The question I have today is this, “How closely do you examine those statements for accuracy?” In a world where we are slow to disclose our social security number yet all-too-quick to hand over our credit card to the 18-year-old at the local restaurant, keeping an eye on those statements is your only defense in avoiding your hard-earned money being taken by someone else. In this post and the next, I will describe two situations from my own experience which illustrate what I mean.
Several years ago, my wife opened one of our credit card statements and began to ask me about a purchase to a “home shopping network.” After all, she did not make the purchase and neither of our Shelties knows how to use the phone, so it pretty well narrowed the culprit down to me! As I was trying to explain my innocence, my wife noticed two other charges to other home shopping networks totaling in the hundreds of dollars.

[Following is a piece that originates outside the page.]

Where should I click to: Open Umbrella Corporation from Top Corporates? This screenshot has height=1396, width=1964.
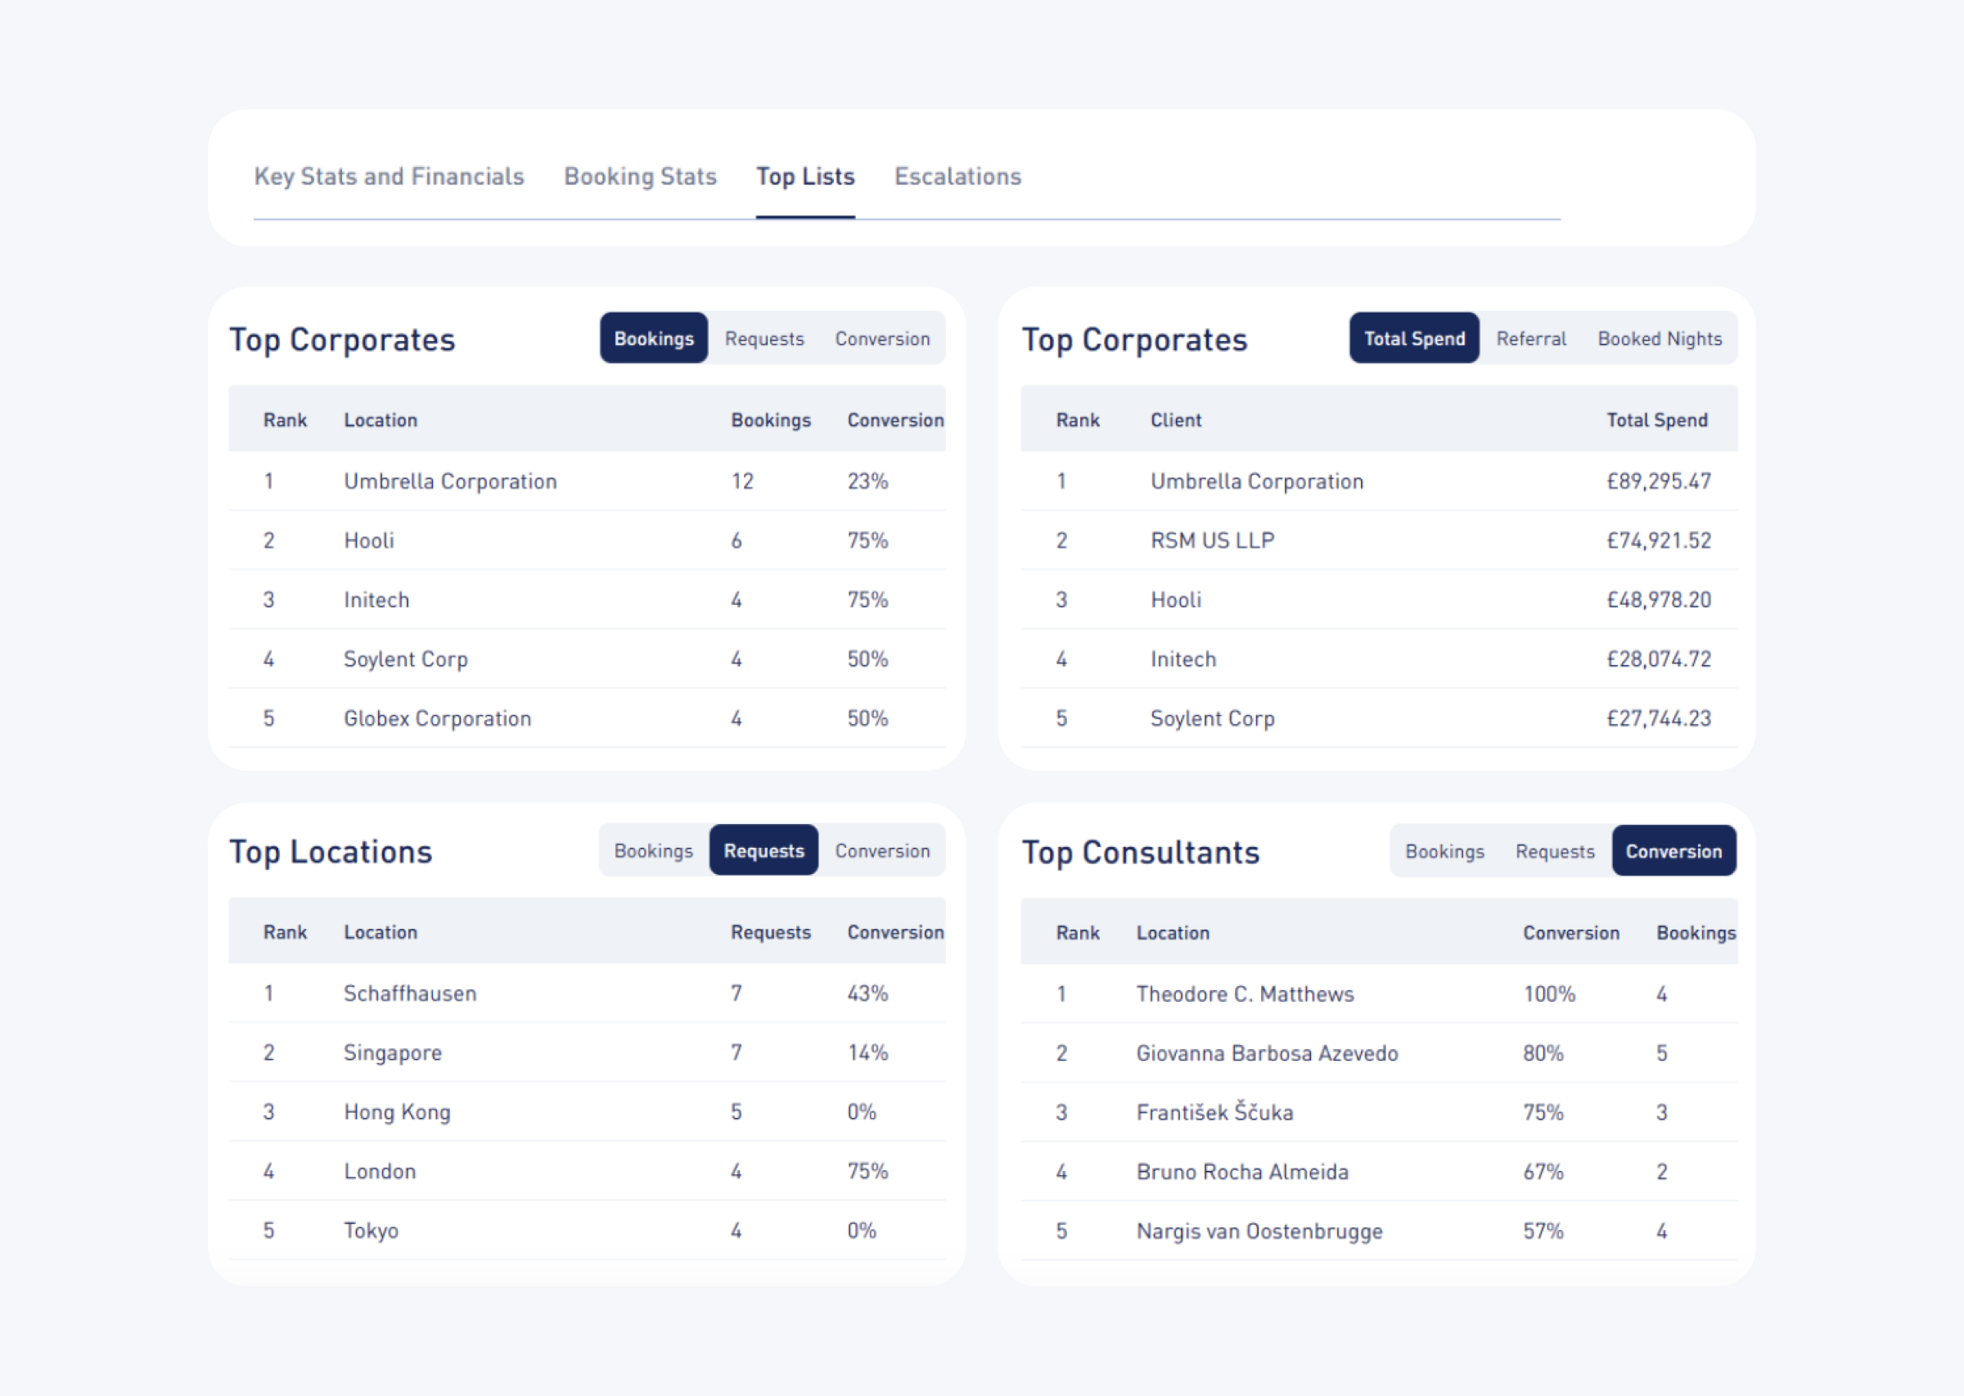(x=450, y=481)
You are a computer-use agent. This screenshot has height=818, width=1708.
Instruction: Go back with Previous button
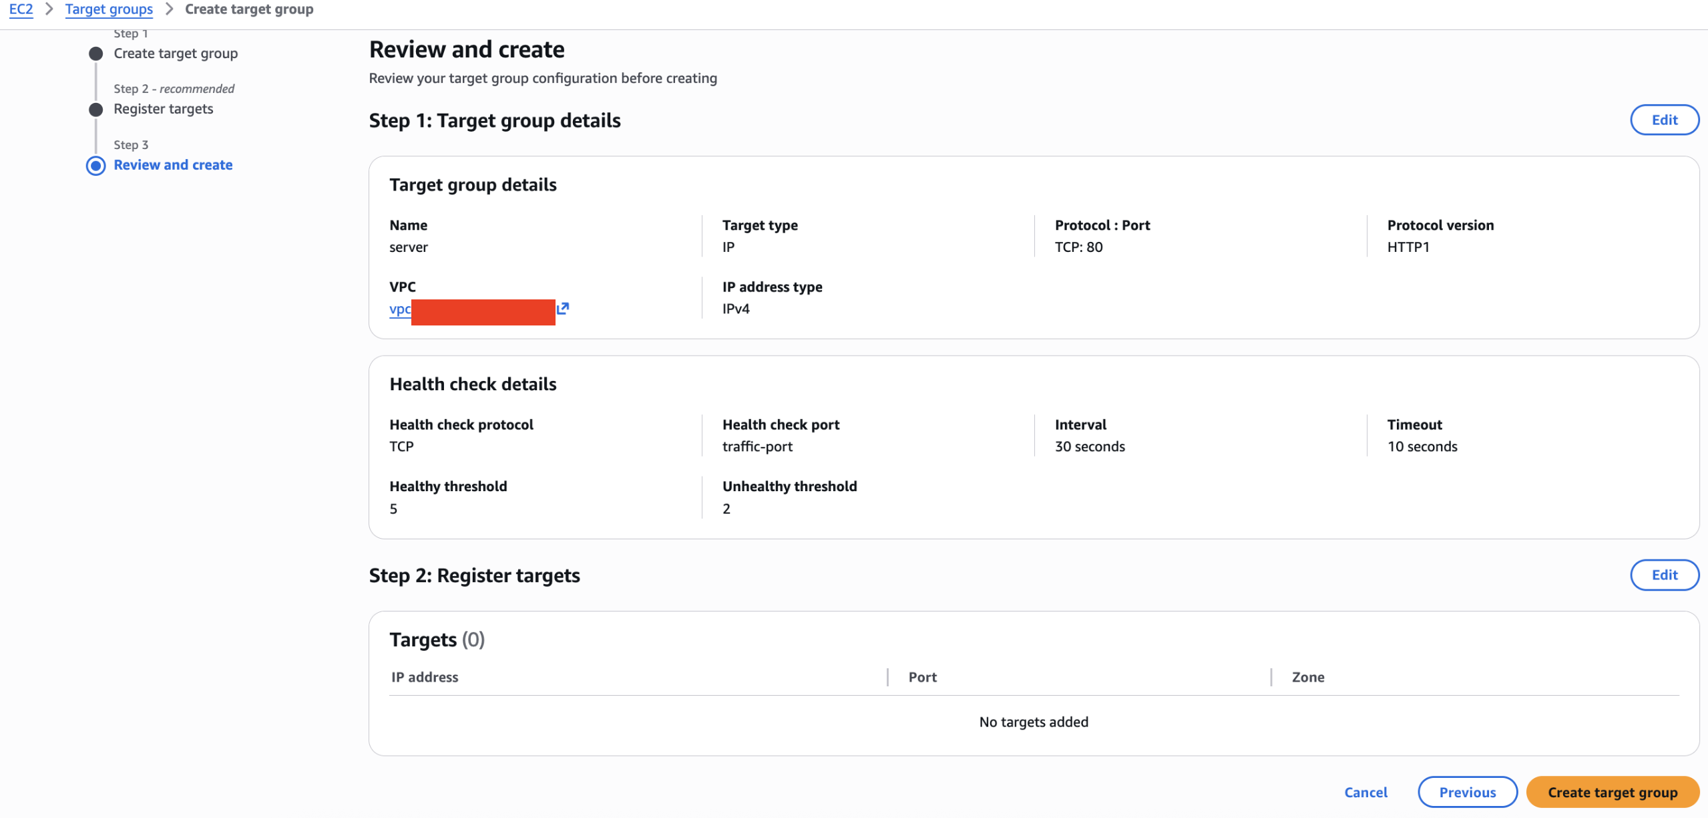click(1467, 793)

In addition to these three bogus charges was a small but interesting charge--$20 to a doctor. My wife had visited that doctor, and the visit appeared on the statement. On the following day was a $20 charge to the same doctor even though my wife had not visited that doctor a second time. On each of the next three days, a charge appeared for the home shopping networks.
Could that $20 charge have something to the do with the hundreds of dollars being charged to our credit card for purchases we had not made?
Our calls to the home shopping networks enlighten us as to the how well their employees are trained to give very little information. “Your records show I made the purchase and you are shipping the merchandise to me? Well, what is the address to which you are shipping it?”, I asked. You will not get an answer to that question—unless you happen to stumble upon an employee who is very new and didn’t know she was not supposed to be quite so helpful. That is exactly what happened with one of the three home shopping networks we telephoned.
A quick Google search of that address revealed the name associated with it. My wife was astonished to see that the name on the screen was exactly the same as the name of the receptionist at the doctor’s office!
It seems that the receptionist had been copying down names and credit card numbers from the doctor’s customers and was using them to rack up quite a treasure for herself. Not only was she the one who handled the credit cards, but she was also the one who both prepared the deposits and then took them to the bank. Her practice was to take any cash paid to her and pocket it. She would then charge that amount to one of the credit card numbers she had stolen. Nobody ever realized that no bank deposits were ever being made, because she alone handled parts of the process which under good accounting practices would have been divided up among multiple people.
In the final analysis, we did not pay one dime of the bogus charges. A couple of the calls to our credit card company constituted the extent of our time and energy involved. The receptionist was arrested, and life was good again.
Yes, looking at that credit card statement and matching up the receipts takes a little time. It is, however, our best defense. People make mistakes. People sometimes attempt to rob you blind. A little awareness go a long way.